D'aucuns se souviendront sans doute de cette publicité pour un jeu qui devait s'appeler Dessinons la mode... Mais ce billet concerne un tout autre domaine. Je viens d'achever la lecture du livre de Peter Oswald sur Glenn Gould,
The Ecstasy and Tragedy of Genius.
Les excentricités du pianiste ont donné lieu à toutes sortes de commentaires. Les contemporains l'interprétèrent avant tout comme un grain de folie, signature de l'artiste, voire comme un signe de son caractère asocial. Il est vrai que sur certains enregistrements, on l'entend très nettement fredonner... les inconditionnels s'en félicitent, mais nombreux sont ceux qui trouvent que la marque Glenn Gould sur les oeuvres qu'il interprète est bien trop forte et que ce n'est plus "du Bach" ou "du Brahms" que l'on écoute.
Le Dr Timothy Maloney rattache ce comportement au syndrome d’Asperger, une forme peu connue d’autisme, qui ne se manifeste pas toujours à la naissance. Ainsi, ce qui n'avait pas été diagnostiqué chez Glenn Gould prend une tournure dramatique dans la mesure où l'incompréhension était totale:
« Certains voyaient dans son comportement une pose délibérée. Selon moi, il était davantage une victime qu’une personne déterminée à faire cela de façon réfléchie. Il ne pouvait pas contrôler ce comportement. Il souffrait beaucoup psychologiquement ».

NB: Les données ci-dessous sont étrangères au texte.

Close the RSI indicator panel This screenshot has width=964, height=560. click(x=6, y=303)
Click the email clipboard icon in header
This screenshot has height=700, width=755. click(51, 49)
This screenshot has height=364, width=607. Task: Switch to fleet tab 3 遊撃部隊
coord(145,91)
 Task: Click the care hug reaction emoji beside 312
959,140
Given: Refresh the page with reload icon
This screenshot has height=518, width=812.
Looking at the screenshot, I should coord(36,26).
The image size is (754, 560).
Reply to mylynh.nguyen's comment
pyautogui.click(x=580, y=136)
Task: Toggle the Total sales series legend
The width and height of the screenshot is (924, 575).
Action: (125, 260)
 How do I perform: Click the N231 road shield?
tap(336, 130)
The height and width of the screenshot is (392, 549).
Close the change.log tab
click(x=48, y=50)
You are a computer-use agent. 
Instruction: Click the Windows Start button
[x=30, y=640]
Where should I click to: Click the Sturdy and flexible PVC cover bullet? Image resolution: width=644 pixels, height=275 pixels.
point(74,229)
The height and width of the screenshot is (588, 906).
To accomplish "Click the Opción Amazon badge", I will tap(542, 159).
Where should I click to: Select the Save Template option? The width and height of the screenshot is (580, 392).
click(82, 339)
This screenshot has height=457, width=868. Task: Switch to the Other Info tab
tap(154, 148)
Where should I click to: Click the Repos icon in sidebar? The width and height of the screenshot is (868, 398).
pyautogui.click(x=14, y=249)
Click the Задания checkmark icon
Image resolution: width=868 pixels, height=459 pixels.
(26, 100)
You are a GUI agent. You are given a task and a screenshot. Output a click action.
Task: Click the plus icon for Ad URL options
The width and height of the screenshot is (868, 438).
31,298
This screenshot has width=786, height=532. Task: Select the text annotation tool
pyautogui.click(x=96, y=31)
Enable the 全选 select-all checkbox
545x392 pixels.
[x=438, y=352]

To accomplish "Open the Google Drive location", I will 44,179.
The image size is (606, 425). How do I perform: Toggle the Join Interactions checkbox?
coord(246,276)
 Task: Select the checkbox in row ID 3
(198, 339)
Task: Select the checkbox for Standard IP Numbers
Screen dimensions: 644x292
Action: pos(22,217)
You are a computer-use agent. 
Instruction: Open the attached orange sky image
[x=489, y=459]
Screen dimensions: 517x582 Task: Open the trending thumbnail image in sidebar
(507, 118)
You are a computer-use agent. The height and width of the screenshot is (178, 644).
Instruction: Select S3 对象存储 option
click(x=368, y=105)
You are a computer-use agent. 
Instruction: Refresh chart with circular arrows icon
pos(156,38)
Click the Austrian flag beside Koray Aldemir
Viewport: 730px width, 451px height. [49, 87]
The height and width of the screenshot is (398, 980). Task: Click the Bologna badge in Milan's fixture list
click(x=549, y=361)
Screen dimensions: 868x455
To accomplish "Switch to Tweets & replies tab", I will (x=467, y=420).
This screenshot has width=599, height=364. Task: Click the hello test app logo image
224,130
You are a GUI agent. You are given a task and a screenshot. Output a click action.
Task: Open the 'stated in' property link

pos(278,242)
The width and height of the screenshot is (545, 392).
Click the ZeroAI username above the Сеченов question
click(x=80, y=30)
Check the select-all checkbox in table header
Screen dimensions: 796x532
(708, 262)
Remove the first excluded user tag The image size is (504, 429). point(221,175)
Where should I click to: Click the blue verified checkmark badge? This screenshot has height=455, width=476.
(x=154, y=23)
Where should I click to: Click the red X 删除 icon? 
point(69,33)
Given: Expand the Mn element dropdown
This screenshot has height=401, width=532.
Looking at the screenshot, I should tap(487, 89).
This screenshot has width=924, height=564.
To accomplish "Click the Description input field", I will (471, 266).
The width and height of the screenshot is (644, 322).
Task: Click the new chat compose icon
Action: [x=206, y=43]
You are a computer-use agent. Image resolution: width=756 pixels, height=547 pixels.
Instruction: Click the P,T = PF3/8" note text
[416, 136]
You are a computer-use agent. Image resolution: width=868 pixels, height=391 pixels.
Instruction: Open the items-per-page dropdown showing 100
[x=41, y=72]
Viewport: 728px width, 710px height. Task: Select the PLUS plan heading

La démarche est stimulante et éclairante. Mais elle comporte aussi un risque qui finit par laisser un goût amer en bouche. Une grande partie de la démonstration de Maloney s'appuie sur la compilation d'anecdotes visant à asseoir ses théories . Le génie se dissout dans une suite de manies décortiquées avec un regard clinique... Le génie de Glenn Gould serait-il réductible au syndrome d'Asperger?
«Il y a des actifs et des passifs énormes qui accompagnent ce syndrome. Par exemple, l’oreille absolue, une mémoire photographique phénoménale, une motricité fine exceptionnelle mais une motricité globale lamentable : Gould marchait d’une façon maladroite mais ses doigts avaient une fabuleuse dextérité»
Indéniablement, les petites manies de Gould sont devenues très vite sa marque de fabrique. Le public était à l'affût. Sa carrière médiatique se serait-elle construite sur si peu de choses:
« C’est une question délicate. Je crois que les avantages qu’il en a retiré étaient si importants que sans eux, sa popularité en tant que musicien n’aurait peut-être pas été aussi grande et qu’il n’aurait peut-être pas été capable d’atteindre un tel niveau dans sa profession »

Avant de finir ce livre, je souhaitais poursuivre mes lectures par une une «psycho-biographie" d'Helen Mesaros qui livre paraît-il un regard différent. Il me semble que j'en ai assez lu cependant et que la part de mystère doit être préservée. Si l'on comprend à la lecture de ces livres comment Glenn Gould a pu arrêter ses concerts publics dès 1964, alors qu'il était au sommet de sa gloire, si l'on saisit en partie les raisons de son acuité, je persiste à croire qu'on n'expliquera jamais la magie qui se dégage de ses interprétations. Peu importe si, à l'écoute de ses enregistrements, on n'entend bien plus "du Gould" que "du Bach".